ATLANTA — It might look like a game, but the virtual reality environment at Emory University has a very serious purpose: helping veterans with post-traumatic stress disorder (PTSD) move on from memories that have haunted them for months or years.
Participants often say, “the images on the screen look like a video game.” With the virtual reality helmet on, they find that “once they start talking about their story, it really does cue their own memories,” said Maryrose Gerardi, PhD, assistant professor of psychiatry and behavioral sciences at Emory University in Atlanta. Experiencing a demonstration, it is easy to see how powerful a treatment virtual reality exposure (VRE) can be.
Virtual Iraq uses electronically re-created environs, such as the inside of a Humvee, as well as sites, sounds and smells, to help those suffering from PTSD revisit the events that affected them so profoundly. Photos courtesy of Skip Rizzo, PhD, firstname.lastname@example.org, creator of the software.
Inside the helmet, the VRE equipment shows the countryside or cityscape customized to the participant’s own experience — for example, in a line at a checkpoint, going under a bridge, driving on a dusty road behind another Humvee, or walking through a market. In the Humvee setting, the patient might be a passenger, driver or in the turret. As a driver, a turn of the head with the helmet reveals passengers in the right seat and the back and someone standing in the turret, whoever was in the vehicle at the time of the memory.

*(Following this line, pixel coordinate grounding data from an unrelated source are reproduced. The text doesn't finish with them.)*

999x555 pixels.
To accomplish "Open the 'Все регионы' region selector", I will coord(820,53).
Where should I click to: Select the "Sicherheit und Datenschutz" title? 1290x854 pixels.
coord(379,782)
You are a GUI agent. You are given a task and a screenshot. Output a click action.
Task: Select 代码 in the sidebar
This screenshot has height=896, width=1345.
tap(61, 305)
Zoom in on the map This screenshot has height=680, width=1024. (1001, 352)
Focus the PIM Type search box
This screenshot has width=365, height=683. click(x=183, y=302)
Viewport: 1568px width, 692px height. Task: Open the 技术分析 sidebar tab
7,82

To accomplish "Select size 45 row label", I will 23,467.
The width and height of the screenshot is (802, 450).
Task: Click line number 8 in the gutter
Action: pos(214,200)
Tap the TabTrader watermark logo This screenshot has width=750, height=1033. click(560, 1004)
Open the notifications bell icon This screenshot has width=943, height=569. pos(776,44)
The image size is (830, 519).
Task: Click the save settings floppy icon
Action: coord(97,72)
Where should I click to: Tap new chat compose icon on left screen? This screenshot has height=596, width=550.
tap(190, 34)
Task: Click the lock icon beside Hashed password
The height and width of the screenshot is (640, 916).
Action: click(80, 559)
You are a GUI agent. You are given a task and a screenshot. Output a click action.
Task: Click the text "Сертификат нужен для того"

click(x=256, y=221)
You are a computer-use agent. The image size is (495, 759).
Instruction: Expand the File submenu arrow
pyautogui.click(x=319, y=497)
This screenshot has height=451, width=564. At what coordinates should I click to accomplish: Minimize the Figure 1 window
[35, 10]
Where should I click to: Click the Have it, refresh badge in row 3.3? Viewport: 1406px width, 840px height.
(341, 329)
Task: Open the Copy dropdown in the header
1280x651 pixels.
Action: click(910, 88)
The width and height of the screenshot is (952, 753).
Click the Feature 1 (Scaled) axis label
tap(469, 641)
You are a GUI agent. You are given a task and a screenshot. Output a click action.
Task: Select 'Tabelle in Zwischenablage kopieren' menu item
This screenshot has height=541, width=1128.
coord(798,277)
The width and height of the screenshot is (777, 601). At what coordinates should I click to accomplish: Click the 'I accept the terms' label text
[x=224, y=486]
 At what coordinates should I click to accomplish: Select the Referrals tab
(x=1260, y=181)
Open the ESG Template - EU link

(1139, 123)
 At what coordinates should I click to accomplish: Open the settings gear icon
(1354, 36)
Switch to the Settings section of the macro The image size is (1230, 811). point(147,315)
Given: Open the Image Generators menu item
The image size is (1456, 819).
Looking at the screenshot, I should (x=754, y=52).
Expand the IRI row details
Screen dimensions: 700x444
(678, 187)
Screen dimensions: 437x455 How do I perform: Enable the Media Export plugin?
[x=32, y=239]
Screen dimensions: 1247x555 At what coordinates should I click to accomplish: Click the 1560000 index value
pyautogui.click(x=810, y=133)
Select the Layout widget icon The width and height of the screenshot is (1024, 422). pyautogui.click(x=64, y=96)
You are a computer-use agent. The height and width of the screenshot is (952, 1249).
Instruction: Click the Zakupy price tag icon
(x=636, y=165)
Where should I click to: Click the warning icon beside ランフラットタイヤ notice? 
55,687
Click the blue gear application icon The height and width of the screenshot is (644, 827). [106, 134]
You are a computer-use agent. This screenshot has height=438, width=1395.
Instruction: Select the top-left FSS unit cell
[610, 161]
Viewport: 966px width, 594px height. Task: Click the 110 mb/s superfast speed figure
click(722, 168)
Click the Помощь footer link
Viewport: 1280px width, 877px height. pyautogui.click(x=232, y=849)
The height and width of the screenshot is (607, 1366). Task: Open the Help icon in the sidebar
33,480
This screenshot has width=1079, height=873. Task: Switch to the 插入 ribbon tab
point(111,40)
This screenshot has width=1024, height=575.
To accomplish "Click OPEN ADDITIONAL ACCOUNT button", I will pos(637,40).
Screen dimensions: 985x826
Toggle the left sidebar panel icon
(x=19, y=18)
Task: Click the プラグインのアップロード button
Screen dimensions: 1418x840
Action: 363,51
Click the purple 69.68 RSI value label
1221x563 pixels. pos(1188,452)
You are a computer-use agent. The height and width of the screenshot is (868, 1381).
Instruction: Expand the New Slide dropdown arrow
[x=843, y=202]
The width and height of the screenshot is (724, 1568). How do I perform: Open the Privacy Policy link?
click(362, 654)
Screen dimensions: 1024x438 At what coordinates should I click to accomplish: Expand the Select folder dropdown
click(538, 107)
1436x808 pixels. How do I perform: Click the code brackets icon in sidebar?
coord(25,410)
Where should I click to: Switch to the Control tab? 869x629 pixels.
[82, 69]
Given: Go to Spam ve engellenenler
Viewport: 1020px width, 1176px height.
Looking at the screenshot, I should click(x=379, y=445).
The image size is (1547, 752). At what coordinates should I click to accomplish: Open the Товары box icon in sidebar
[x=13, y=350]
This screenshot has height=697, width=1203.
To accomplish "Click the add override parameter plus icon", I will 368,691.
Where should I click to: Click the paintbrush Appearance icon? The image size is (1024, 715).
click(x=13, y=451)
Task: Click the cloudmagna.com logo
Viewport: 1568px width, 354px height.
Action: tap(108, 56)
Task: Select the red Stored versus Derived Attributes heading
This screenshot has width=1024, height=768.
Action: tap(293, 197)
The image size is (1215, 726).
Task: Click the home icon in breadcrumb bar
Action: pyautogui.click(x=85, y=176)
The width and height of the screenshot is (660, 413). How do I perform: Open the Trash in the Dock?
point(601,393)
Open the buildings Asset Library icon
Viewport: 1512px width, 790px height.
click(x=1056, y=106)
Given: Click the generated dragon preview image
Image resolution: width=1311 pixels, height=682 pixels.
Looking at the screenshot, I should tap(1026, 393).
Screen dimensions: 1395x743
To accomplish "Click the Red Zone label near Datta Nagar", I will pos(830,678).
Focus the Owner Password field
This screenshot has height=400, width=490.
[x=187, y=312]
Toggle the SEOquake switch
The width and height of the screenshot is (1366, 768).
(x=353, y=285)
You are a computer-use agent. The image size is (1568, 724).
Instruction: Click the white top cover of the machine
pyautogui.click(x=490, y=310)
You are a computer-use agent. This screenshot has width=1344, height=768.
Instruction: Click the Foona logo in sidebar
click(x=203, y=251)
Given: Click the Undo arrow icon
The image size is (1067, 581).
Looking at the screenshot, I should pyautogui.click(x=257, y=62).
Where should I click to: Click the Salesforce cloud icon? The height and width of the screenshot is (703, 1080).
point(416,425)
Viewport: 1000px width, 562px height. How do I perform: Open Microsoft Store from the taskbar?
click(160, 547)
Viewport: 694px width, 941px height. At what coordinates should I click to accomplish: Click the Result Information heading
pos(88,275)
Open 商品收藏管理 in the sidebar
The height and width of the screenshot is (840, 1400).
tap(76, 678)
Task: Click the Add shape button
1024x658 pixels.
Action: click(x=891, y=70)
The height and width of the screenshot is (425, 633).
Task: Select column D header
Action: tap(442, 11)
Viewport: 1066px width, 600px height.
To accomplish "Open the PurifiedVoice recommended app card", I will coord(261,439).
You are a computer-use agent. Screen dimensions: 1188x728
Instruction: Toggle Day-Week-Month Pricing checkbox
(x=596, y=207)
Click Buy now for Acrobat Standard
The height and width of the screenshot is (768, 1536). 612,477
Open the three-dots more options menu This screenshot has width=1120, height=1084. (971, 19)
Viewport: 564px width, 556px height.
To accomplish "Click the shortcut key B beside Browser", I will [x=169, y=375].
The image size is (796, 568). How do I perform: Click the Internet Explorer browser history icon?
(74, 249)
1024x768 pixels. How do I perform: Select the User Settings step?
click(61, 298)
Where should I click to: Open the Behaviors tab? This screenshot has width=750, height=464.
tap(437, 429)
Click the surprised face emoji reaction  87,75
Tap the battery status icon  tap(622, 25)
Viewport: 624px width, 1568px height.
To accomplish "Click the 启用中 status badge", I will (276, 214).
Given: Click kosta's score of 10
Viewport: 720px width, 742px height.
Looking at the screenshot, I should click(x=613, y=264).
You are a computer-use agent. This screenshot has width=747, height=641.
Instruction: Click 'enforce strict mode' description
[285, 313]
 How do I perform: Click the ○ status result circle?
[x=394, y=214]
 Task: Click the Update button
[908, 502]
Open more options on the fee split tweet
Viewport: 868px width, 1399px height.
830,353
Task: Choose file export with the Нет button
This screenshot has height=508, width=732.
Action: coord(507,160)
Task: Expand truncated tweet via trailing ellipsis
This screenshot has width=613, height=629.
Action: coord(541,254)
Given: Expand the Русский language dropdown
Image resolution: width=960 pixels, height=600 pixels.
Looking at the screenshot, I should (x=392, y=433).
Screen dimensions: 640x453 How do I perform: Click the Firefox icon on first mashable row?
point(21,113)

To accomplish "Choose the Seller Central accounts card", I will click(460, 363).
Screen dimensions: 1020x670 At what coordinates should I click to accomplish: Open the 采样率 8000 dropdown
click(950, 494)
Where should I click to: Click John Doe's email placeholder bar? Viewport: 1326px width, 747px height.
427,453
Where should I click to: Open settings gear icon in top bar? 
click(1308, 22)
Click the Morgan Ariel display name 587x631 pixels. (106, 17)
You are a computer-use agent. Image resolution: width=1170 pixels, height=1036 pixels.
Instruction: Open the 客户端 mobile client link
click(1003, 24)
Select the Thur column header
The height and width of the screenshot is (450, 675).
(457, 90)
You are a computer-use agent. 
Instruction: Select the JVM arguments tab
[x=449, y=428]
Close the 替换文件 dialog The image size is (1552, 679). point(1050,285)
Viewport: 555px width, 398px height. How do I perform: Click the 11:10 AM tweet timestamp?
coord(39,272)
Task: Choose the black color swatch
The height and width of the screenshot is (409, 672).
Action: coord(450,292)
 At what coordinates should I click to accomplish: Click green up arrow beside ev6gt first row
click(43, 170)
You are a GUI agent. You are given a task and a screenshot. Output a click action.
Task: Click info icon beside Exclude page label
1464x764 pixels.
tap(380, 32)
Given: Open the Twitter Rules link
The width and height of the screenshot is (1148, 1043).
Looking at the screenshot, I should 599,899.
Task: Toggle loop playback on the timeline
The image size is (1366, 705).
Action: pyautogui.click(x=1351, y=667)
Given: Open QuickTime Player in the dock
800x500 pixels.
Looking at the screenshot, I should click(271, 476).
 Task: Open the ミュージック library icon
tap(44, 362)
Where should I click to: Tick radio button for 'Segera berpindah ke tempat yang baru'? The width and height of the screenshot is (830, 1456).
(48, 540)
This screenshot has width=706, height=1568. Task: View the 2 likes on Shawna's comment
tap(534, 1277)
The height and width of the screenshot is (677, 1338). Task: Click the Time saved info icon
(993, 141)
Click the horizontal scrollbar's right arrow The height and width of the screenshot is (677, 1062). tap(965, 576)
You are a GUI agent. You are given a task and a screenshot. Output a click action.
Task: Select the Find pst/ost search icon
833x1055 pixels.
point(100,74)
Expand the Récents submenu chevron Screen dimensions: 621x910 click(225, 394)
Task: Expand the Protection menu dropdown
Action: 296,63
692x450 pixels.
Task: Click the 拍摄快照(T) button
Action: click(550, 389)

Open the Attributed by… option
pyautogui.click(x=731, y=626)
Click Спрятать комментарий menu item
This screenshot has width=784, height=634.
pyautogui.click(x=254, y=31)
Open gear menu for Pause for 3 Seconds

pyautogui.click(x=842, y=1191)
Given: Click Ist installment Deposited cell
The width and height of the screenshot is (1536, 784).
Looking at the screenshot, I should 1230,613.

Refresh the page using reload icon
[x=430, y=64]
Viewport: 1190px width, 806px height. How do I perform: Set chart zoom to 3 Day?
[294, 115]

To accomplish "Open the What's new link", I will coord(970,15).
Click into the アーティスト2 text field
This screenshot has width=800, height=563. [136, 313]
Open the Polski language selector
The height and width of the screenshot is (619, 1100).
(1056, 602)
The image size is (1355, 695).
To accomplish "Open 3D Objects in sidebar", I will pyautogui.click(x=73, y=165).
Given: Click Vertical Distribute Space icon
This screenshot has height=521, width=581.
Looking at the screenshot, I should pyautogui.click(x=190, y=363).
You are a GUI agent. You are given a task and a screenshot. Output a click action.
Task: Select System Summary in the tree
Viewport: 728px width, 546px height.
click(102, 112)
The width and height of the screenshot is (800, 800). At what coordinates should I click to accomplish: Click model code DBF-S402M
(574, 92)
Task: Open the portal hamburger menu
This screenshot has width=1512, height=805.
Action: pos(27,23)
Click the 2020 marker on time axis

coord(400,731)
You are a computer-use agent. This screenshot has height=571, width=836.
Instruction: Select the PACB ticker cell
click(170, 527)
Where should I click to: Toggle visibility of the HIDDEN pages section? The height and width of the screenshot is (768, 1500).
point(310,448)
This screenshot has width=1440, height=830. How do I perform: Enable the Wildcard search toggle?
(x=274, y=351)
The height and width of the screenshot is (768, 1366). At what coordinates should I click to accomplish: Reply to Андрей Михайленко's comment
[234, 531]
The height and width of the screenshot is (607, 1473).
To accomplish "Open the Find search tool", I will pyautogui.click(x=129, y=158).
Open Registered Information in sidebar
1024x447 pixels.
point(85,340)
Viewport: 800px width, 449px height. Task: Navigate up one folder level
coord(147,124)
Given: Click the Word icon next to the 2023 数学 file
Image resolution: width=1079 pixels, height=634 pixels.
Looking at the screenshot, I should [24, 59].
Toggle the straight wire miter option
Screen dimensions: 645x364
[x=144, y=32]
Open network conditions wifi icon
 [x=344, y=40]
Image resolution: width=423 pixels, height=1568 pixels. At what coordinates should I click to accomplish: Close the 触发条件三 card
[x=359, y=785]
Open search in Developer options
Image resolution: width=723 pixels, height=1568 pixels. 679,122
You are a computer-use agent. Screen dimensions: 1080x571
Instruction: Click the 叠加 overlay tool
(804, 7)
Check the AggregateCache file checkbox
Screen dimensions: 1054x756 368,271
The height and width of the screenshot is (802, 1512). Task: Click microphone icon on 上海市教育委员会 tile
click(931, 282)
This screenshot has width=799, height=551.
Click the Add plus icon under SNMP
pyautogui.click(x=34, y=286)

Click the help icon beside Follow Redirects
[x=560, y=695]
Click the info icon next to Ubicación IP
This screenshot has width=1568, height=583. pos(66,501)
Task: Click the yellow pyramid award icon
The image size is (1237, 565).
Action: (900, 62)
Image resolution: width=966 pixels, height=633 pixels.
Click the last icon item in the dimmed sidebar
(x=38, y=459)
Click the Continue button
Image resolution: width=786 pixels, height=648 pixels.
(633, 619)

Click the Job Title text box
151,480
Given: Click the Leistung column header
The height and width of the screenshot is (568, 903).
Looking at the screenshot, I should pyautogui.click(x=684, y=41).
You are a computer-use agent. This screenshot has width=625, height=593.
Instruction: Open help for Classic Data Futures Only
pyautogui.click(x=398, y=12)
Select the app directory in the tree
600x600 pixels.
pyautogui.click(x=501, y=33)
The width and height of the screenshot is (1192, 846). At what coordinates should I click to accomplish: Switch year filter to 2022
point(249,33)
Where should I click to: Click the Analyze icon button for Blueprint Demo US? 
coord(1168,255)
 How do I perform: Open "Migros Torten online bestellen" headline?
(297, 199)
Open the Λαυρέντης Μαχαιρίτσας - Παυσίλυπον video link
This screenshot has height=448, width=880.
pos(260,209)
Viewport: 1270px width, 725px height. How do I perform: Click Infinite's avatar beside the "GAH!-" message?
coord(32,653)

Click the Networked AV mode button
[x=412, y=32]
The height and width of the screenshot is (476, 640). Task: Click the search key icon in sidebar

The scene can be adjusted to show morning, afternoon, dusk and overcast lighting as well as the view through night-vision goggles.
“It’s about tailoring it to their experience, recreating the memory that they are recounting to me,” said Gerardi. That includes time of day, what they were talking about, how they felt and details about the mission.
The experience is not just visual, however. In the Humvee scenario, the platform and seat provide realistic jostling down the bumpy road. There’s chatter on the radio and yelling in the town. A controller moves the Humvee forward or, in the city scenario, moves the participant forward in the direction chosen on foot.
“We add odors, too, if they are part of the memory,” said Gerardi. “Diesel fuel is common, but we also have spices for market scenes. Sometimes people recall the smell of garbage or cordite, and we can include those. They play directly into the amygdala and can be potent cues to recall the memory.”